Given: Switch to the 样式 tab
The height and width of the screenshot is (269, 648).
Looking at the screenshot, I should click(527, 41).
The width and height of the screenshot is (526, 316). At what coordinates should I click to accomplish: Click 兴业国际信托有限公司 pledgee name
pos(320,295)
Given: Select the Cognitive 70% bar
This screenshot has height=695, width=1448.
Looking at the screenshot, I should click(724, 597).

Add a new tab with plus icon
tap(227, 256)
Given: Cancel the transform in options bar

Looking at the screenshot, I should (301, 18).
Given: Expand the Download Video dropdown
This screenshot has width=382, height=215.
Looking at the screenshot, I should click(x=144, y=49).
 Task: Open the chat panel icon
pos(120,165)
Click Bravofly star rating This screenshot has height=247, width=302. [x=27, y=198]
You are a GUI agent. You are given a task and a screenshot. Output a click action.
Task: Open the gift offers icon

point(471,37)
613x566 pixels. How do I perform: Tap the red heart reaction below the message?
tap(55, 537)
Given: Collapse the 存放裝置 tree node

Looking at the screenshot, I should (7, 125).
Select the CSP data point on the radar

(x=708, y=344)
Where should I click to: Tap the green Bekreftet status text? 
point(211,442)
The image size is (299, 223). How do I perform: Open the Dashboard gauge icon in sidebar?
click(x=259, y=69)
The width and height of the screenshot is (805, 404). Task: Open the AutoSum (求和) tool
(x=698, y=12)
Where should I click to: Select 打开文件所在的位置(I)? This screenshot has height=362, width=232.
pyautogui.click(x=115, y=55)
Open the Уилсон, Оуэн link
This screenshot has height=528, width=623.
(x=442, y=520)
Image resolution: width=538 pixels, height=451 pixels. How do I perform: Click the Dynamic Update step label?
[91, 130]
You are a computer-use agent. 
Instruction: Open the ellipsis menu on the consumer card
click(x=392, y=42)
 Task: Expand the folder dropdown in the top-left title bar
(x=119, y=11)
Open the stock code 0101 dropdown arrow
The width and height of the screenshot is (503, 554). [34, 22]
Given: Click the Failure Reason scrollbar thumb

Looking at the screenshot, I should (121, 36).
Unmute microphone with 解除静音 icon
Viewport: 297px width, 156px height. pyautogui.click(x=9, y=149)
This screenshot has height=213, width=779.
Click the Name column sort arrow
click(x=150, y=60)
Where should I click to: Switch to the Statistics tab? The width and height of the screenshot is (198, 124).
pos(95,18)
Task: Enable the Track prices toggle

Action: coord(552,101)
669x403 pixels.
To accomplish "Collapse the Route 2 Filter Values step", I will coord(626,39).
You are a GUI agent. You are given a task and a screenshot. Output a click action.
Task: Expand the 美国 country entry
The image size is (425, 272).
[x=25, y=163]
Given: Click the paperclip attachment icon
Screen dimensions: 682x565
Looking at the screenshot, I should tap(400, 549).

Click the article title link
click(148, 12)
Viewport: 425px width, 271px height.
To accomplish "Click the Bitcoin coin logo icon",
┄┄┄┄┄┄┄┄┄┄┄┄┄┄┄┄┄┄┄┄
Description of the task: The expected answer is the complete material, restated exactly.

Output:
Given: Switch to the 样式 tab
The height and width of the screenshot is (269, 648).
Looking at the screenshot, I should click(527, 41).
The width and height of the screenshot is (526, 316). At what coordinates should I click to accomplish: Click 兴业国际信托有限公司 pledgee name
pos(320,295)
Given: Select the Cognitive 70% bar
This screenshot has height=695, width=1448.
Looking at the screenshot, I should click(724, 597).

Add a new tab with plus icon
tap(227, 256)
Given: Cancel the transform in options bar

Looking at the screenshot, I should (301, 18).
Given: Expand the Download Video dropdown
This screenshot has width=382, height=215.
Looking at the screenshot, I should click(x=144, y=49).
 Task: Open the chat panel icon
pos(120,165)
Click Bravofly star rating This screenshot has height=247, width=302. [x=27, y=198]
You are a GUI agent. You are given a task and a screenshot. Output a click action.
Task: Open the gift offers icon

point(471,37)
613x566 pixels. How do I perform: Tap the red heart reaction below the message?
tap(55, 537)
Given: Collapse the 存放裝置 tree node

Looking at the screenshot, I should (7, 125).
Select the CSP data point on the radar

(x=708, y=344)
Where should I click to: Tap the green Bekreftet status text? 
point(211,442)
The image size is (299, 223). How do I perform: Open the Dashboard gauge icon in sidebar?
click(x=259, y=69)
The width and height of the screenshot is (805, 404). Task: Open the AutoSum (求和) tool
(x=698, y=12)
Where should I click to: Select 打开文件所在的位置(I)? This screenshot has height=362, width=232.
pyautogui.click(x=115, y=55)
Open the Уилсон, Оуэн link
This screenshot has height=528, width=623.
(x=442, y=520)
Image resolution: width=538 pixels, height=451 pixels. How do I perform: Click the Dynamic Update step label?
[91, 130]
You are a computer-use agent. 
Instruction: Open the ellipsis menu on the consumer card
click(x=392, y=42)
 Task: Expand the folder dropdown in the top-left title bar
(x=119, y=11)
Open the stock code 0101 dropdown arrow
The width and height of the screenshot is (503, 554). [34, 22]
Given: Click the Failure Reason scrollbar thumb

Looking at the screenshot, I should (121, 36).
Unmute microphone with 解除静音 icon
Viewport: 297px width, 156px height. pyautogui.click(x=9, y=149)
This screenshot has height=213, width=779.
Click the Name column sort arrow
click(x=150, y=60)
Where should I click to: Switch to the Statistics tab? The width and height of the screenshot is (198, 124).
pos(95,18)
Task: Enable the Track prices toggle

Action: coord(552,101)
669x403 pixels.
To accomplish "Collapse the Route 2 Filter Values step", I will coord(626,39).
You are a GUI agent. You are given a task and a screenshot. Output a click action.
Task: Expand the 美国 country entry
The image size is (425, 272).
[x=25, y=163]
Given: Click the paperclip attachment icon
Screen dimensions: 682x565
Looking at the screenshot, I should tap(400, 549).

Click the article title link
click(148, 12)
Viewport: 425px width, 271px height.
To accomplish "Click the Bitcoin coin logo icon",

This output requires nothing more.